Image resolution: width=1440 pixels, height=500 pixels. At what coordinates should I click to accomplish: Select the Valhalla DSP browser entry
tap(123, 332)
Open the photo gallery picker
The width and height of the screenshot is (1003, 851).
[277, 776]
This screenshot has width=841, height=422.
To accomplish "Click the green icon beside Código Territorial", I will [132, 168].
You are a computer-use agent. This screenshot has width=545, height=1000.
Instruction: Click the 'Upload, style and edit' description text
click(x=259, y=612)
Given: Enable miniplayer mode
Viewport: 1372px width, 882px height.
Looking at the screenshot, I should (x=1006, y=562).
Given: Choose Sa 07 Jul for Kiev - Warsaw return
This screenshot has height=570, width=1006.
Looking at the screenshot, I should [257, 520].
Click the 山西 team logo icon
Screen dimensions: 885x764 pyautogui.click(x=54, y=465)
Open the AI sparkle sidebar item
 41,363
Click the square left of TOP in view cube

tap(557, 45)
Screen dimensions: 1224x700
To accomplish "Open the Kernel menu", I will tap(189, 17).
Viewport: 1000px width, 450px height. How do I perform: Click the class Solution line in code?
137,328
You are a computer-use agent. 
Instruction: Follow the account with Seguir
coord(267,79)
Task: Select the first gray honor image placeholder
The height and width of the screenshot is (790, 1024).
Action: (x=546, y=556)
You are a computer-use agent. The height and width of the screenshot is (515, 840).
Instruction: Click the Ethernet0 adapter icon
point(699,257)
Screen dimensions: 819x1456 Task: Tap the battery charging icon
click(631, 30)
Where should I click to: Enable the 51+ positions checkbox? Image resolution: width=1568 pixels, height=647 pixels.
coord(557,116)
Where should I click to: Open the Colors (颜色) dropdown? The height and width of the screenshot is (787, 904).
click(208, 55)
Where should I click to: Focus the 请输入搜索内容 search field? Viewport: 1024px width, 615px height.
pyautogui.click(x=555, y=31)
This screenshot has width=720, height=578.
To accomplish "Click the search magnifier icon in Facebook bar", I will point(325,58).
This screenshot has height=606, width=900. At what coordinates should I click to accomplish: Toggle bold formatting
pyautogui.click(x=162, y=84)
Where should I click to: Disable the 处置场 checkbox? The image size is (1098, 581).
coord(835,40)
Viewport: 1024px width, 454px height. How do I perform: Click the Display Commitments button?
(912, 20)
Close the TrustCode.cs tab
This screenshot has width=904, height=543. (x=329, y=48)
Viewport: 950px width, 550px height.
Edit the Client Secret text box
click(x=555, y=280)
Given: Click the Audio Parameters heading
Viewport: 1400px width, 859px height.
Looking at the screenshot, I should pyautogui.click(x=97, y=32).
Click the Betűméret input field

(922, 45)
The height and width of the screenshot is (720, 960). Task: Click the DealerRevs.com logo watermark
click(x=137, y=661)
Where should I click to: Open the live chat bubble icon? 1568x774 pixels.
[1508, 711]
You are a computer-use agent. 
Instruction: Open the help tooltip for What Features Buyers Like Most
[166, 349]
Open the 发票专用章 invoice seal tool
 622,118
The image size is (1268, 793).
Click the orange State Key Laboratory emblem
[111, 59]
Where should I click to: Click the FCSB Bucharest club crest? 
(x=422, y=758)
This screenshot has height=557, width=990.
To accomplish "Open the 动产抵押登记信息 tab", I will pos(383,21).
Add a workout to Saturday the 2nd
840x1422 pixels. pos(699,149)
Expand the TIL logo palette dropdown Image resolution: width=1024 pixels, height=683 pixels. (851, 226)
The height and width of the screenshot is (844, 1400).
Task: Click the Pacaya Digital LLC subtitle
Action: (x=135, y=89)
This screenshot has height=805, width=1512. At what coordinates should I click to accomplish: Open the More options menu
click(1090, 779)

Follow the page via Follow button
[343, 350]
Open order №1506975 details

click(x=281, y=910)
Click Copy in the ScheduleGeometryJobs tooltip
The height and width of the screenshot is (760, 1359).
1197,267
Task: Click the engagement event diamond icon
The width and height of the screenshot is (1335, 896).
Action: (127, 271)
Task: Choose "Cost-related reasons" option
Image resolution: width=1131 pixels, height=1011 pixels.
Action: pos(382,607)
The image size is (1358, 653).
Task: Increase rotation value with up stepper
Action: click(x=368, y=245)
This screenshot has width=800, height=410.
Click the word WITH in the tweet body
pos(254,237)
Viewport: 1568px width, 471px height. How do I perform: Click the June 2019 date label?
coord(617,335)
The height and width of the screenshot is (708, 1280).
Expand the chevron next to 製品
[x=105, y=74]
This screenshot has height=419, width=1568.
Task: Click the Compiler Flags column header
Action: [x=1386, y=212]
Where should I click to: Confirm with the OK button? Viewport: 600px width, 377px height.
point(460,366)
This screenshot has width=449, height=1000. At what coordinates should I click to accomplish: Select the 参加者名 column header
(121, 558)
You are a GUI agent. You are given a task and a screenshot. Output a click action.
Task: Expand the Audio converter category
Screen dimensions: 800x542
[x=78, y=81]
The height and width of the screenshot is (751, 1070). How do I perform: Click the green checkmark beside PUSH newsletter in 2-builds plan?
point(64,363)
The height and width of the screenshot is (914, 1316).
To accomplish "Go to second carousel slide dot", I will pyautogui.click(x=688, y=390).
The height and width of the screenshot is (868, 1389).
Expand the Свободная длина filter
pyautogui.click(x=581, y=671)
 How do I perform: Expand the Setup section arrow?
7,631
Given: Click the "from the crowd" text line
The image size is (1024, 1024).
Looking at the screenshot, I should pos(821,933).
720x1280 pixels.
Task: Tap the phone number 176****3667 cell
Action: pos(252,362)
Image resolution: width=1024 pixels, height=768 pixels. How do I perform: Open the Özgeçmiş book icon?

→ GOAL OF THE EXERCISE: Your answer must consist solely of the lines above between the line holding "This screenshot has width=841, height=422." and the line holding "Given: Choose Sa", inclusive, copied exactly.

→ PROBLEM SOLUTION:
This screenshot has width=841, height=422.
To accomplish "Click the green icon beside Código Territorial", I will [132, 168].
You are a computer-use agent. This screenshot has width=545, height=1000.
Instruction: Click the 'Upload, style and edit' description text
click(x=259, y=612)
Given: Enable miniplayer mode
Viewport: 1372px width, 882px height.
Looking at the screenshot, I should (x=1006, y=562).
Given: Choose Sa 07 Jul for Kiev - Warsaw return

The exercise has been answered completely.